What this task involves → Would you transcribe only the lines below, from the one containing "Tick the checkbox for meuArquivoCSV.csv" through the end of the material, exactly and with no pictures?

Material shown →
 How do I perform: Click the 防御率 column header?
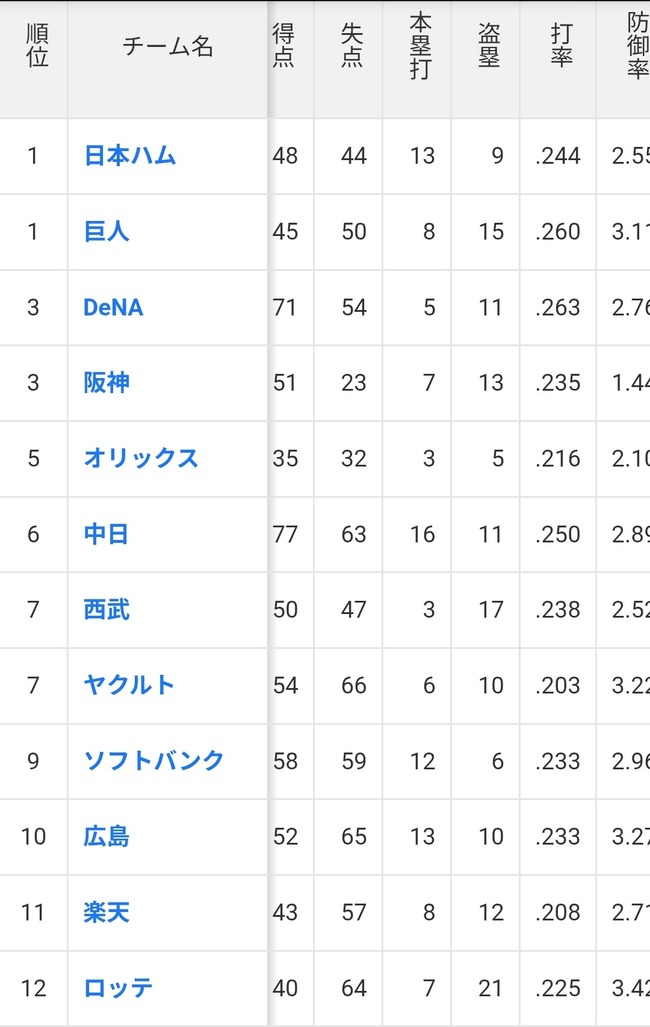coord(634,46)
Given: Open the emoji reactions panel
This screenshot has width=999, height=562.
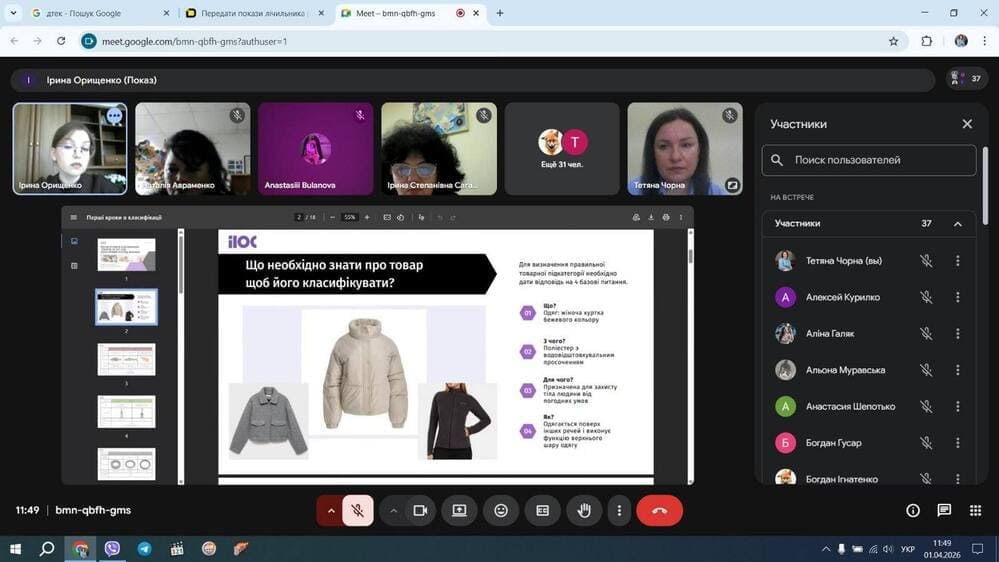Looking at the screenshot, I should point(501,511).
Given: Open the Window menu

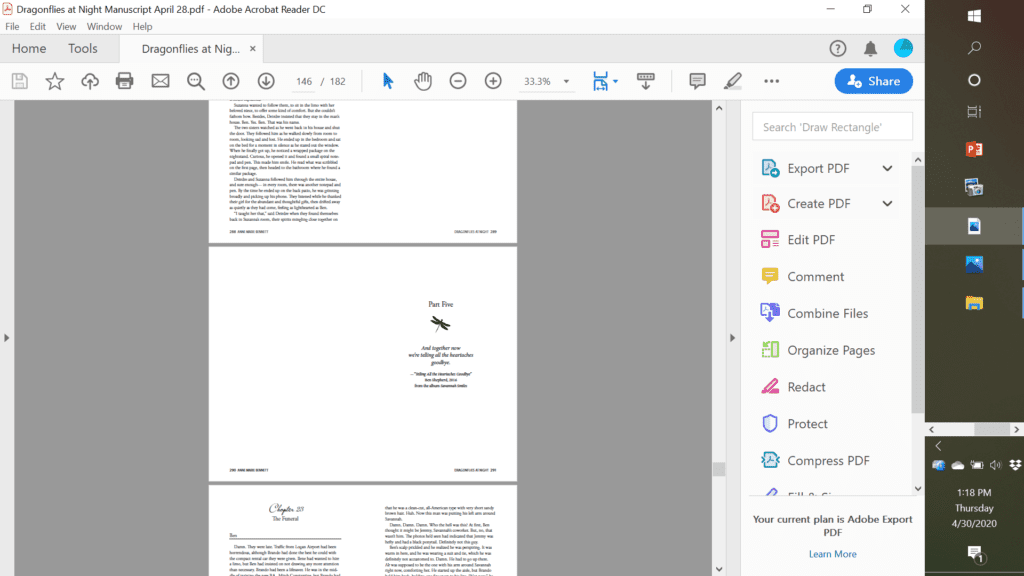Looking at the screenshot, I should [x=104, y=27].

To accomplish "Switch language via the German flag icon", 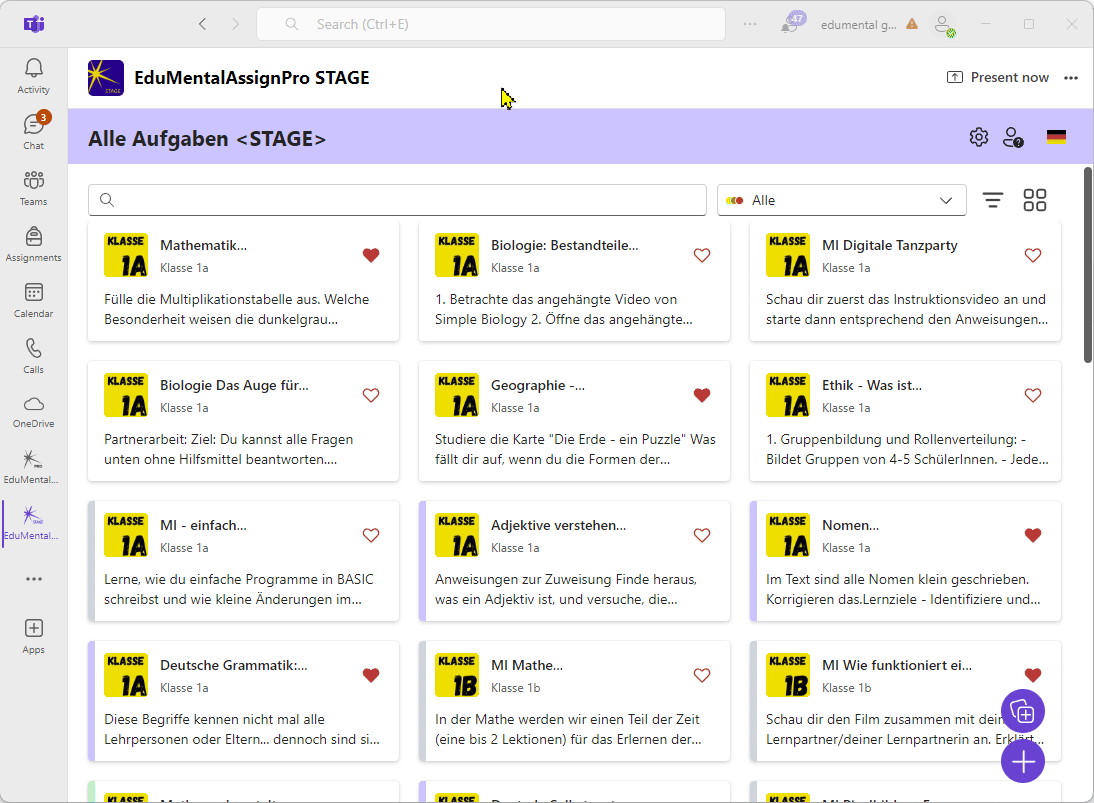I will click(1056, 137).
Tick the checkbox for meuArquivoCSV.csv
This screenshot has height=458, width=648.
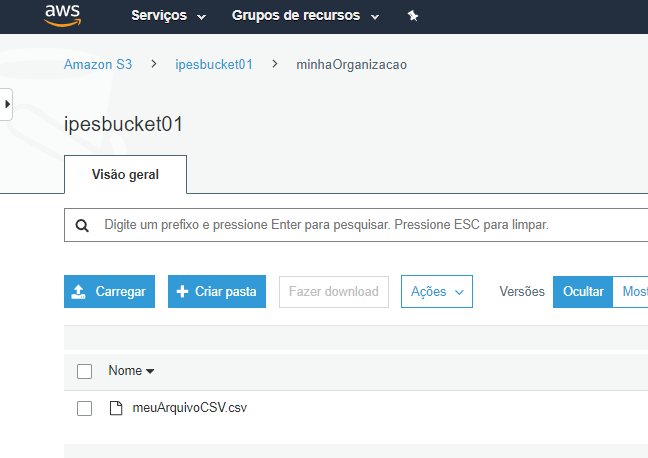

Output →
Tick the checkbox for meuArquivoCSV.csv
This screenshot has height=458, width=648.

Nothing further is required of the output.